■ PROBLEM TO WORK ON
Copy out all of the items below, swapping each "GUI agent" for "interface agent" and leaving everything else unchanged.

■ PROVIDED DATA
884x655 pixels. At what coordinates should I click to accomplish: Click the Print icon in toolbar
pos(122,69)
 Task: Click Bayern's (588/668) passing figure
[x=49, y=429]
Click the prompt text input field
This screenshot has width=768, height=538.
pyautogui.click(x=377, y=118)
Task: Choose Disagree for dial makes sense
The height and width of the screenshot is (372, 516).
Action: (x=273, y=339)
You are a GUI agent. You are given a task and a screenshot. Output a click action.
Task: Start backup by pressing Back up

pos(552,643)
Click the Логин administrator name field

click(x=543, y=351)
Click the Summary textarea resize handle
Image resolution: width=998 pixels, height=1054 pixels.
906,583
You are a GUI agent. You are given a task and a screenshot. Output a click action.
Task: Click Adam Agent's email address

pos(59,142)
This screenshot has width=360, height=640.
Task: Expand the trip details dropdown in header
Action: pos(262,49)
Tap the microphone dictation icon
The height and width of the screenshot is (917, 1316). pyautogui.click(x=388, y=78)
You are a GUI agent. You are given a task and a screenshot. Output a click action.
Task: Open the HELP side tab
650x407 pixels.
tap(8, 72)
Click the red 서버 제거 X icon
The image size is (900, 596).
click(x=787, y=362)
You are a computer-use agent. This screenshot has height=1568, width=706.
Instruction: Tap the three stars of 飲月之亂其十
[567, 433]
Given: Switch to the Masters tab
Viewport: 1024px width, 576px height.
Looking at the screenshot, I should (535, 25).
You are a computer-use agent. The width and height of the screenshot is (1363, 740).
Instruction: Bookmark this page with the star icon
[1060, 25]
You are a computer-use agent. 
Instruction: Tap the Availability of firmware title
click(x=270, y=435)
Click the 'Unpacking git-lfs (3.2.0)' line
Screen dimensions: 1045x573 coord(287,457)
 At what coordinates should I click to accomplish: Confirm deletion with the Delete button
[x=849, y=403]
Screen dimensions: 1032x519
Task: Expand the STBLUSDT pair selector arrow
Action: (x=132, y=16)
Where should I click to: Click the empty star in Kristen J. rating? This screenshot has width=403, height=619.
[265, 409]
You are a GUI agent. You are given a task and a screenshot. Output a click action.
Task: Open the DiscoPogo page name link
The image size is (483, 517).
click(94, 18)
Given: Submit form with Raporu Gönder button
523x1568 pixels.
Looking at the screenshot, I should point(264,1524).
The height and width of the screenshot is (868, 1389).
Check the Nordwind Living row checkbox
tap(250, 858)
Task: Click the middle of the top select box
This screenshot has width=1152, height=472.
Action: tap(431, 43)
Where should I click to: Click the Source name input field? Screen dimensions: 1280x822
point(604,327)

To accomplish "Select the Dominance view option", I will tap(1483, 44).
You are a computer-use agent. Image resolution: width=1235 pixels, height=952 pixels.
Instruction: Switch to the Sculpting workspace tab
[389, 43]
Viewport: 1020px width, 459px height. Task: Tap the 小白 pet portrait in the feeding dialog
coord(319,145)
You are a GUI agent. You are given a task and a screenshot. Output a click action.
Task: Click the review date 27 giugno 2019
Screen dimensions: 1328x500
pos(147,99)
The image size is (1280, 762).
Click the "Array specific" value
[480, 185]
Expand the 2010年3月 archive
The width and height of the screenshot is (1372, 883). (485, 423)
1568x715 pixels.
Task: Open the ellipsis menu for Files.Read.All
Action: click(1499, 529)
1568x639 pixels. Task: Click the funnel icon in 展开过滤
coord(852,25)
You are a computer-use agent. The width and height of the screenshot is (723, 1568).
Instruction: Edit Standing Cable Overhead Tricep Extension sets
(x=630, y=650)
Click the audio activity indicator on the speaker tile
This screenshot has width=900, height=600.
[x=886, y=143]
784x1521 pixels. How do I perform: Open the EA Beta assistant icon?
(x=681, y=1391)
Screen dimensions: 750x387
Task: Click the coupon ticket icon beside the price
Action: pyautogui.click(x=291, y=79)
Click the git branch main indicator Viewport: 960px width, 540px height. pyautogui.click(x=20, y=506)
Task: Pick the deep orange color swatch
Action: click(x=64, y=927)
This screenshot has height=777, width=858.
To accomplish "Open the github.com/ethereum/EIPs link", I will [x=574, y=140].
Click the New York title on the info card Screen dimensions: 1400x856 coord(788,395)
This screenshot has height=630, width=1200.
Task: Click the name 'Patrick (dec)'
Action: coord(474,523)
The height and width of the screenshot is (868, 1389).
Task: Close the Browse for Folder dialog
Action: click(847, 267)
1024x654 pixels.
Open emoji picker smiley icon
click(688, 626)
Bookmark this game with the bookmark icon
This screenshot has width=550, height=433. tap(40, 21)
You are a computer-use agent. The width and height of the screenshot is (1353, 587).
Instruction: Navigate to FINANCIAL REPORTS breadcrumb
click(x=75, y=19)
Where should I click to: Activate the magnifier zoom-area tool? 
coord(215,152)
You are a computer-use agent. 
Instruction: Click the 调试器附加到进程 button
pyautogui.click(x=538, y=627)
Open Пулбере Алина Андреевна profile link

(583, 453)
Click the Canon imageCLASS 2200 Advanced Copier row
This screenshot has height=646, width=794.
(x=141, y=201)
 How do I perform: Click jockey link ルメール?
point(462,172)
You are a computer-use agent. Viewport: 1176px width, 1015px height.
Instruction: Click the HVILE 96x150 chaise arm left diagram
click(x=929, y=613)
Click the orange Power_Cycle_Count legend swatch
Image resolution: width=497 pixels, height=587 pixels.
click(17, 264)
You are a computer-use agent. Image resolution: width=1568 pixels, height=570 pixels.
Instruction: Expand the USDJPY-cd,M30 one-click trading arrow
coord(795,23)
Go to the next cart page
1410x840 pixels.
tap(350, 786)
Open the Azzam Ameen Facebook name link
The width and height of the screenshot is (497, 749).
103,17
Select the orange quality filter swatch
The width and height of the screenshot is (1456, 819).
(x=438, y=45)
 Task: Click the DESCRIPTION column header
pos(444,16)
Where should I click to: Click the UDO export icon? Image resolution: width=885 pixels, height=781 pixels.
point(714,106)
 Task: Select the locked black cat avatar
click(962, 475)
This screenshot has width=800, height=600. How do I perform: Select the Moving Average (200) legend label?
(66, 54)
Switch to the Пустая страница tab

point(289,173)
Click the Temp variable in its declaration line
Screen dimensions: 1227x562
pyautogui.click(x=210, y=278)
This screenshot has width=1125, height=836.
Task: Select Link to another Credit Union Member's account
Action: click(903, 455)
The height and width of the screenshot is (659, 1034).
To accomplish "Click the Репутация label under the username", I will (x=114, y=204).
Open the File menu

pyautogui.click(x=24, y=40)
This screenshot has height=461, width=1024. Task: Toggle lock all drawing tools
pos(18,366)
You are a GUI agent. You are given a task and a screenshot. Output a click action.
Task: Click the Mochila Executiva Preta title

■ RESPONSE BELOW
884x655 pixels. At what coordinates should I click to accomplish: Click the Print icon in toolbar
pos(122,69)
 Task: Click Bayern's (588/668) passing figure
[x=49, y=429]
Click the prompt text input field
This screenshot has width=768, height=538.
pyautogui.click(x=377, y=118)
Task: Choose Disagree for dial makes sense
The height and width of the screenshot is (372, 516).
Action: (x=273, y=339)
You are a interface agent. You are given a task and a screenshot. Output a click action.
Task: Start backup by pressing Back up

pos(552,643)
Click the Логин administrator name field

click(x=543, y=351)
Click the Summary textarea resize handle
Image resolution: width=998 pixels, height=1054 pixels.
906,583
You are a interface agent. You are given a task and a screenshot. Output a click action.
Task: Click Adam Agent's email address

pos(59,142)
This screenshot has width=360, height=640.
Task: Expand the trip details dropdown in header
Action: pos(262,49)
Tap the microphone dictation icon
The height and width of the screenshot is (917, 1316). pyautogui.click(x=388, y=78)
You are a interface agent. You are given a task and a screenshot. Output a click action.
Task: Open the HELP side tab
650x407 pixels.
tap(8, 72)
Click the red 서버 제거 X icon
The image size is (900, 596).
click(x=787, y=362)
You are a computer-use agent. This screenshot has height=1568, width=706.
Instruction: Tap the three stars of 飲月之亂其十
[567, 433]
Given: Switch to the Masters tab
Viewport: 1024px width, 576px height.
Looking at the screenshot, I should (535, 25).
You are a computer-use agent. The width and height of the screenshot is (1363, 740).
Instruction: Bookmark this page with the star icon
[1060, 25]
You are a computer-use agent. 
Instruction: Tap the Availability of firmware title
click(x=270, y=435)
Click the 'Unpacking git-lfs (3.2.0)' line
Screen dimensions: 1045x573 coord(287,457)
 At what coordinates should I click to accomplish: Confirm deletion with the Delete button
[x=849, y=403]
Screen dimensions: 1032x519
Task: Expand the STBLUSDT pair selector arrow
Action: (x=132, y=16)
Where should I click to: Click the empty star in Kristen J. rating? This screenshot has width=403, height=619.
[265, 409]
You are a interface agent. You are given a task and a screenshot. Output a click action.
Task: Open the DiscoPogo page name link
The image size is (483, 517).
click(94, 18)
Given: Submit form with Raporu Gönder button
523x1568 pixels.
Looking at the screenshot, I should point(264,1524).
The height and width of the screenshot is (868, 1389).
Check the Nordwind Living row checkbox
tap(250, 858)
Task: Click the middle of the top select box
This screenshot has width=1152, height=472.
Action: tap(431, 43)
Where should I click to: Click the Source name input field? Screen dimensions: 1280x822
point(604,327)

To accomplish "Select the Dominance view option", I will tap(1483, 44).
You are a computer-use agent. Image resolution: width=1235 pixels, height=952 pixels.
Instruction: Switch to the Sculpting workspace tab
[389, 43]
Viewport: 1020px width, 459px height. Task: Tap the 小白 pet portrait in the feeding dialog
coord(319,145)
You are a interface agent. You are given a task and a screenshot. Output a click action.
Task: Click the review date 27 giugno 2019
Screen dimensions: 1328x500
pos(147,99)
The image size is (1280, 762).
Click the "Array specific" value
[480, 185]
Expand the 2010年3月 archive
The width and height of the screenshot is (1372, 883). (485, 423)
1568x715 pixels.
Task: Open the ellipsis menu for Files.Read.All
Action: click(1499, 529)
1568x639 pixels. Task: Click the funnel icon in 展开过滤
coord(852,25)
You are a computer-use agent. The width and height of the screenshot is (723, 1568).
Instruction: Edit Standing Cable Overhead Tricep Extension sets
(x=630, y=650)
Click the audio activity indicator on the speaker tile
This screenshot has width=900, height=600.
[x=886, y=143]
784x1521 pixels. How do I perform: Open the EA Beta assistant icon?
(x=681, y=1391)
Screen dimensions: 750x387
Task: Click the coupon ticket icon beside the price
Action: pyautogui.click(x=291, y=79)
Click the git branch main indicator Viewport: 960px width, 540px height. pyautogui.click(x=20, y=506)
Task: Pick the deep orange color swatch
Action: click(x=64, y=927)
This screenshot has height=777, width=858.
To accomplish "Open the github.com/ethereum/EIPs link", I will [x=574, y=140].
Click the New York title on the info card Screen dimensions: 1400x856 coord(788,395)
This screenshot has height=630, width=1200.
Task: Click the name 'Patrick (dec)'
Action: coord(474,523)
The height and width of the screenshot is (868, 1389).
Task: Close the Browse for Folder dialog
Action: click(847, 267)
1024x654 pixels.
Open emoji picker smiley icon
click(688, 626)
Bookmark this game with the bookmark icon
This screenshot has width=550, height=433. tap(40, 21)
You are a computer-use agent. The width and height of the screenshot is (1353, 587).
Instruction: Navigate to FINANCIAL REPORTS breadcrumb
click(x=75, y=19)
Where should I click to: Activate the magnifier zoom-area tool? 
coord(215,152)
You are a computer-use agent. 
Instruction: Click the 调试器附加到进程 button
pyautogui.click(x=538, y=627)
Open Пулбере Алина Андреевна profile link

(583, 453)
Click the Canon imageCLASS 2200 Advanced Copier row
This screenshot has height=646, width=794.
(x=141, y=201)
 How do I perform: Click jockey link ルメール?
point(462,172)
You are a computer-use agent. Viewport: 1176px width, 1015px height.
Instruction: Click the HVILE 96x150 chaise arm left diagram
click(x=929, y=613)
Click the orange Power_Cycle_Count legend swatch
Image resolution: width=497 pixels, height=587 pixels.
click(17, 264)
You are a computer-use agent. Image resolution: width=1568 pixels, height=570 pixels.
Instruction: Expand the USDJPY-cd,M30 one-click trading arrow
coord(795,23)
Go to the next cart page
1410x840 pixels.
tap(350, 786)
Open the Azzam Ameen Facebook name link
The width and height of the screenshot is (497, 749).
103,17
Select the orange quality filter swatch
The width and height of the screenshot is (1456, 819).
(x=438, y=45)
 Task: Click the DESCRIPTION column header
pos(444,16)
Where should I click to: Click the UDO export icon? Image resolution: width=885 pixels, height=781 pixels.
point(714,106)
 Task: Select the locked black cat avatar
click(962, 475)
This screenshot has width=800, height=600. How do I perform: Select the Moving Average (200) legend label?
(66, 54)
Switch to the Пустая страница tab

point(289,173)
Click the Temp variable in its declaration line
Screen dimensions: 1227x562
pyautogui.click(x=210, y=278)
This screenshot has width=1125, height=836.
Task: Select Link to another Credit Union Member's account
Action: click(903, 455)
The height and width of the screenshot is (659, 1034).
To accomplish "Click the Репутация label under the username", I will (x=114, y=204).
Open the File menu

pyautogui.click(x=24, y=40)
This screenshot has height=461, width=1024. Task: Toggle lock all drawing tools
pos(18,366)
You are a interface agent. You are given a task and a screenshot. Output a click action.
Task: Click the Mochila Executiva Preta title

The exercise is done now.